1937. En Union Soviétique c’est l’apogée de la terreur stalinienne. Fraichement nommé, le jeune procureur Kornev reçoit la lettre d’un détenu. Il se démène malgré les réticences qu’on lui oppose pour rencontrer le prisonnier qui se dit victime de la police secrète, le NKVD. Bolchévique chevronné et intègre, le jeune homme croit à un dysfonctionnement.
Aleksandr Kuznetsov (Leto de Kirill Serebrennikov, Mon Légionnaire de Rachel Lang) apporte toute la candeur et la jeunesse à son personnage qui compte bien rendre justice dans la « légalité soviétique ». Il effectue une plongée progressive dans l’absurdité d’un régime autocratique. Sergei Loznitsa installe son personnage principal comme le spectateur dans un récit totalement immersif. Kornev entre dans une prison pour voir le prisonnier. Comble de l’humour noir, la sonnette ne fonctionne pas, « il faut frapper ! » Lui crie une des femmes de prisonniers attendant au dehors leur mari. La prison est un personnage du récit terrifiant constitué de très longs couloirs, des sons de métal des clés et de celui des lourdes portes que l’on claque. Des centaines de portes pourrait-on croire.

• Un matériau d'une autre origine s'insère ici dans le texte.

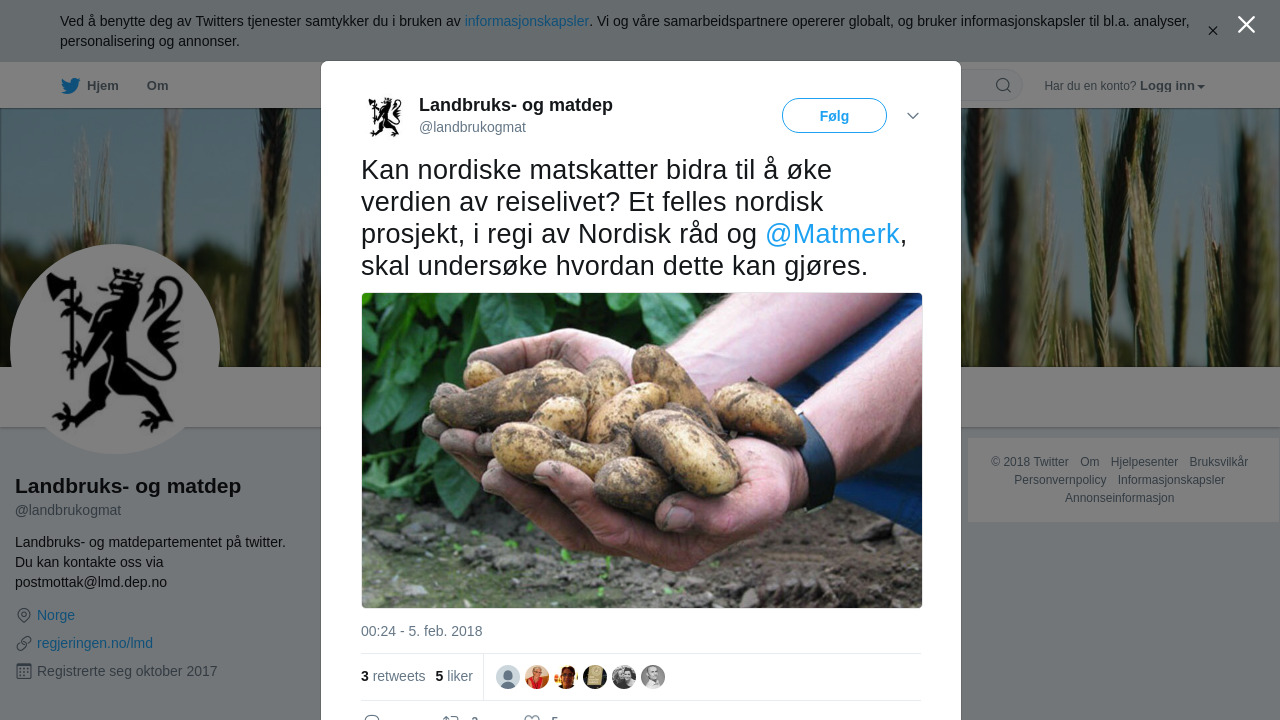Follow Landbruks- og matdep with Følg
1280x720 pixels.
click(834, 116)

La mise en scène radicale est époustouflante d’audace, avec des plans séquences qui insufflent le poids du temps de cette farce absurde. Derrière les multiples portes de ce lieu labyrinthique les gardiens se démultiplient. Des hommes lissés par l’autoritarisme ont perdu toute humanité au profit de l’uniforme et de la hiérarchie. Une hiérarchie qui se repose sur un canapé évitant tout contact avec une réalité légale extérieure. La prison est un monde à part qui efface les identités. Cette métaphore de la part du cinéaste est une plongée dans l’union soviétique de l’époque dans un régime totalitaire, qui se prolongera en dehors de la prison puisque le film lui-même est un huis-clos dans lequel s’enfermera le personnage principal.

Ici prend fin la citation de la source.